3. The pharmaceutical composition as claimed in claim 1, wherein the pharmaceutically acceptable carrier, diluents or excipients are selected from a group comprising sweetening agents, flavoring substances, taste masking agents, solubility enhancers, viscosity regulating agents, coloring agent, antioxidant preservative, chelating agents, buffering agent and water.

4. The pharmaceutical composition as claimed in claim 1, wherein the concentration of antioxidant butylated hydroxytoluene, butylated hydroxyanisole, DL-alpha-tocopherol, propyl gallate, octylgallate, ascorbyl palmitate, acetyl cysteine, ascorbic acid, sodium ascorbate, fumaric acid, lecithin, Sodium Metabisulfite, sodium sulfite is in the range 0.02 to 5.0% by weight of total composition.

5. The pharmaceutical composition as claimed in claim 3, wherein the concentration of chelating agent disodium EDTA is in the range of 0.1 to 2% by weight of total composition.
6. The pharmaceutical composition as claimed in claims 1 or 3, wherein the concentration of sweetening agent, 70% sorbitol aqueous solution, glycerin and xylitol range 2.0 to 50% by weight of total composition.

7. The pharmaceutical composition as claimed in claims 1 or 3, wherein the concentration of thickening agents, xanthan gum, PVPK-30, PVPK-90, PEG 400, hydroxyethyl cellulose, methyl cellulose, sodium Carboxymethyl cellulose, Hydroxy propyl cellulose, Hydroxyl propyl methylcellulose K4 M, K100 M, and a water-soluble Carboxyvinyl polymer range 0.01% to 10.0%.

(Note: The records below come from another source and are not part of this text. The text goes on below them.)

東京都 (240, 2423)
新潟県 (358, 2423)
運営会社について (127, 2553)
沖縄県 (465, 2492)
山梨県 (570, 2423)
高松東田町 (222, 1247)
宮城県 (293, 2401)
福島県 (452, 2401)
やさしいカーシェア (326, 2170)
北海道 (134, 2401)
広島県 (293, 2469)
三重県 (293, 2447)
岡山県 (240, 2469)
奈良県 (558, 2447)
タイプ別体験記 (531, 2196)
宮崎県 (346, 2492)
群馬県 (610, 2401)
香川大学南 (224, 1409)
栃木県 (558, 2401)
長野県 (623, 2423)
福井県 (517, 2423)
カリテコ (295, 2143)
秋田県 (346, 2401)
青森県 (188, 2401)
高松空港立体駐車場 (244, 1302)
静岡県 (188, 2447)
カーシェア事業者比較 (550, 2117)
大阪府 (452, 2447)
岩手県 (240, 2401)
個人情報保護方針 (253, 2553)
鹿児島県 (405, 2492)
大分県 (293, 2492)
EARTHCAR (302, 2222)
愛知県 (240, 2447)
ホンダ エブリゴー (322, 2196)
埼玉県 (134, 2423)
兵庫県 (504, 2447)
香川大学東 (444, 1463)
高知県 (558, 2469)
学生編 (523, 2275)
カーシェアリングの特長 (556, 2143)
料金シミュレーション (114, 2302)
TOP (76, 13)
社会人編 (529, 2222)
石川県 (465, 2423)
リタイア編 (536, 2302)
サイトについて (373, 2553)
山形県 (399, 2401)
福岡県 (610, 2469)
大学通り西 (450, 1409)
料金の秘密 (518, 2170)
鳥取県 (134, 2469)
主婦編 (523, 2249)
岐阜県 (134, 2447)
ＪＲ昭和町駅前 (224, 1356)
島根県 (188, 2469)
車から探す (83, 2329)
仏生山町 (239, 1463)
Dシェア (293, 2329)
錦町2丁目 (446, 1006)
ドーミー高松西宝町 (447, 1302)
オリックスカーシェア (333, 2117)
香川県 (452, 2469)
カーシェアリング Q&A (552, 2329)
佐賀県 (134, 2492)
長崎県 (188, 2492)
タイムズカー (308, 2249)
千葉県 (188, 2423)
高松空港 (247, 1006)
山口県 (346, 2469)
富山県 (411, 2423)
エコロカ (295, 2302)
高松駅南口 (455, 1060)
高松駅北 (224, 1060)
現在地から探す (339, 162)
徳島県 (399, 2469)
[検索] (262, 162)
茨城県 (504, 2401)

8. The syrup formulation as claimed in claim 1, wherein the said syrup composition has a pH from 6 to 10.

9. The pharmaceutical composition as claimed in claims 1 or 3 or 7, wherein the desired pH range using tartaric acid, citric acid, malic acid, acetic acid, glacial acetic acid, lactic acid and disodium hydrogen phosphate.

10. The pharmaceutical composition as claimed in claims 1 or 3, wherein the said syrup composition comprises a preservative selected from the group comprising benzoic acid, sorbic acid, methyl paraben sodium, propyl paraben sodium, imidazolidinylurea, benzyl alcohol, quaternary compounds such as benzalkonium chloride.

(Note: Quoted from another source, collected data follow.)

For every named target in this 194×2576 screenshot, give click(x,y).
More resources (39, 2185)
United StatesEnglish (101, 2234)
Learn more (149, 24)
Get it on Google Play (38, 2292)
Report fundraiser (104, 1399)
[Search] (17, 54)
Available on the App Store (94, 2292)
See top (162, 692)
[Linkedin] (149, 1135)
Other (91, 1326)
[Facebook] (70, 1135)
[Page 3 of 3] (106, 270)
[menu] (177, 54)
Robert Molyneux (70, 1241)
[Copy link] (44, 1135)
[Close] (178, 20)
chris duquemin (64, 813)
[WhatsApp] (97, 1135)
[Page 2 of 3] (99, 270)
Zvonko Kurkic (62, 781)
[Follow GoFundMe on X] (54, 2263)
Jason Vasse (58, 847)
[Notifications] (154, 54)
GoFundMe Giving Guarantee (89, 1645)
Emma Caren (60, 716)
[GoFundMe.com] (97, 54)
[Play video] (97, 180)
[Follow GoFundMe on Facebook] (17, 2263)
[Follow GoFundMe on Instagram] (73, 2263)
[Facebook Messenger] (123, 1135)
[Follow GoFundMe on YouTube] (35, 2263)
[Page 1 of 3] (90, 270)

11. The pharmaceutical composition as claimed in claims 1 or 3, wherein the concentration of preservative ranges 0.05% to 1.0% by weight of total composition.
12. The pharmaceutical composition as claimed in claims 1 or 3, wherein said the syrup composition comprises one or more flavoring substance like American ice cream, Kiwi flavor, raspberry black berry, strawberry, mint cool flavor, lemon, orange, peppermint and lemon grass, essential oils in range from 0.01% to 2.0%, masking flavor ID 22068, bitter taste masker 501522S.

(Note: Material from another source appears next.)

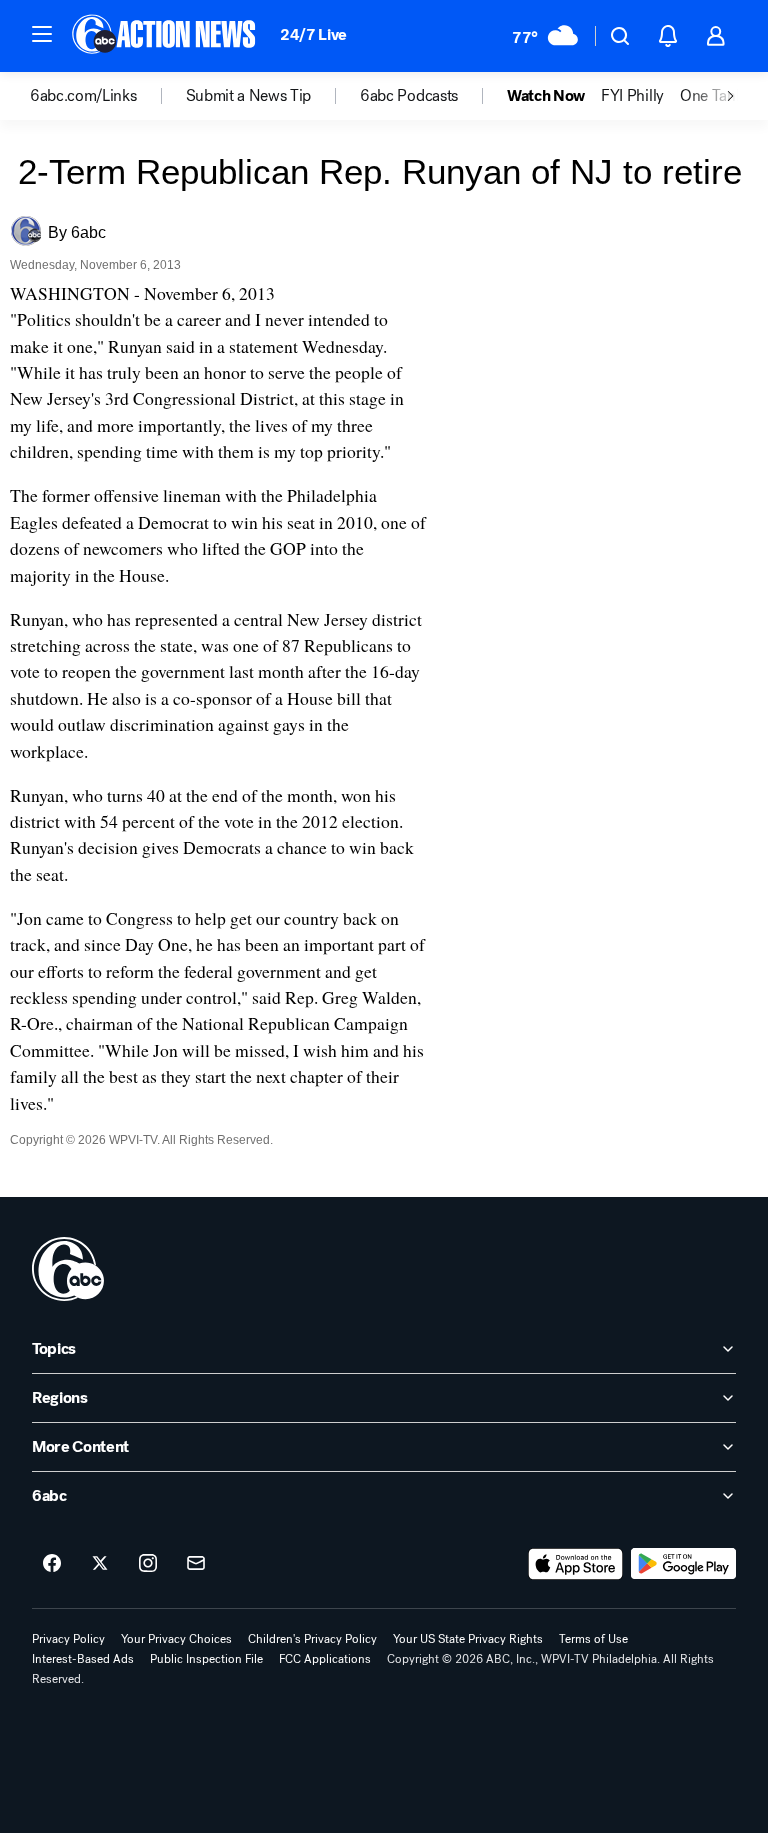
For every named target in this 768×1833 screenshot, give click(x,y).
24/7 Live (313, 34)
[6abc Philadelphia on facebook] (52, 1564)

13. The pharmaceutical composition as claimed in claim 1, wherein the said syrup composition comprises:
a) 0.0500% to 0.105% Desloratadine
b) 0.08 to 0.21% Montelukast sodium
c) 0.1 to 0.3 % Sodium Methyl paraben
d) 0.01% to 0.04% Sodium Propyl paraben
e) 0.02 to 0.3% Sodium Metabisulfite
f) 0.01to 0.1% Disodium EDTA
g) Citric acid to adjust the pH in range from 6.0 to 10.0
h) Water q.s to 100%.
14. A process of preparing the syrup composition comprising Desloratadine and Montelukast sodium as claimed in claim 1, wherein the process comprises the following steps:
a) take base sorbitol 70% and add sodium metabisulphite, disodium EDTA water solution under stirring and mix well;
b) dissolve Desloratadine in Propylene Glycol separately at temperature of 50- 60°C followed by entrapping in aqueous solution with polymer HPMC K4M and or PVPK-30 or PEG 400 under continuous mixing for 1 hour and finally cool up to 30-35°C; then, transfer the solution to step 1 under stirring and mixing;
c) heat Acrysol K-140 up to 70- 80°C and dissolve Montelukast sodium into it under continuous stirring and cool up to 30-35°C followed by adding the preservative solution;
d) transfer the Step 3 solution into Step 1 solution under continuous stirring and mix for 1 hour;
e) soak and mix xanthum gum clear in glycerine under stirring and transfer to Step 1 solution;
f) add sweetener, bitter taste masker and flavouring agent to Step 1 solution under stirring;
g) add colouring agent into Step 1 solution under continuous stirring;
h) adjust the pH using citric acid up to the desired range;
i) make up the desired volume with purified water; and
j) pass the solution through 200 # sieve and fill into amber coloured PET bottle.